Goodman & Gilman’s: The Pharmacological Basis of Therapeutics, 14th Edition

1 Ch61 Antifungal Agents

抗真菌剂

1.1 Terbinafine

特比萘芬

特比萘芬是一种合成烯丙胺，在结构上类似于外用剂萘替芬（见下面的讨论）。它抑制真菌角鲨烯环氧化酶，从而减少麦角甾醇的生物合成。

Terbinafine is a synthetic allylamine, structurally similar to the topical agent naftifine (see discussion that follows). It inhibits fungal squalene epoxidase and thereby reduces ergosterol biosynthesis.
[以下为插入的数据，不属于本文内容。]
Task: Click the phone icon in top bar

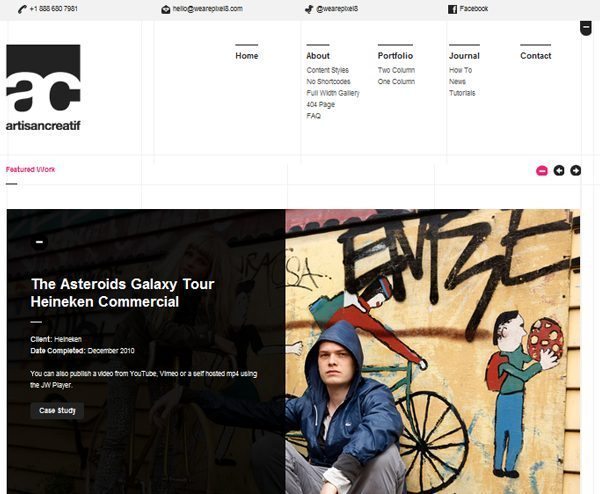Action: [x=22, y=9]
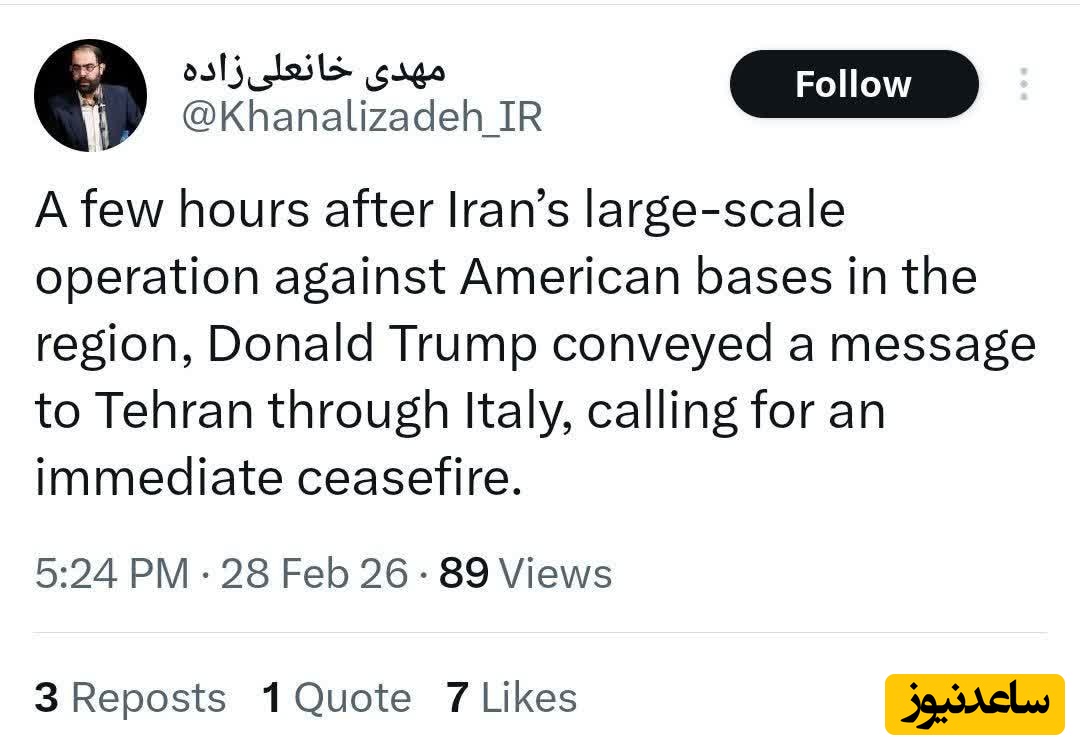This screenshot has width=1080, height=750.
Task: Open the @Khanalizadeh_IR handle link
Action: click(361, 118)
ADME：特比萘芬吸收良好，但由于肝脏中的首过代谢，生物利用度约为 40%。该药物在皮肤、指甲和脂肪中积累。初始 t1/2 约为 12 小时，但在稳态下延长至 200 至 400 小时。不推荐将特比萘芬用于明显氮质血症或肝功能衰竭的患者。利福平降低，西咪替丁增加血浆特比萘芬浓度。
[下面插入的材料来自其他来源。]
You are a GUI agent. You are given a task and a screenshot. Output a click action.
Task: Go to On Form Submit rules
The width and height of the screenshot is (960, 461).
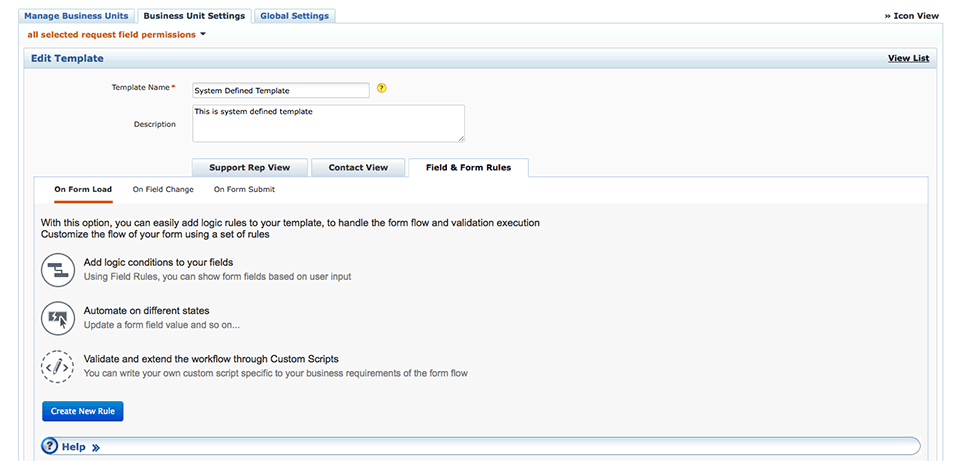pyautogui.click(x=244, y=189)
ADME: Terbinafine is well absorbed, but bioavailability is about 40% due to first-pass metabolism in the liver. The drug accumulates in skin, nails, and fat. The initial t1/2 is about 12 h but extends to 200 to 400 h at steady state. Terbinafine is not recommended in patients with marked azotemia or hepatic failure. Rifampin decreases and cimetidine increases plasma terbinafine concentrations.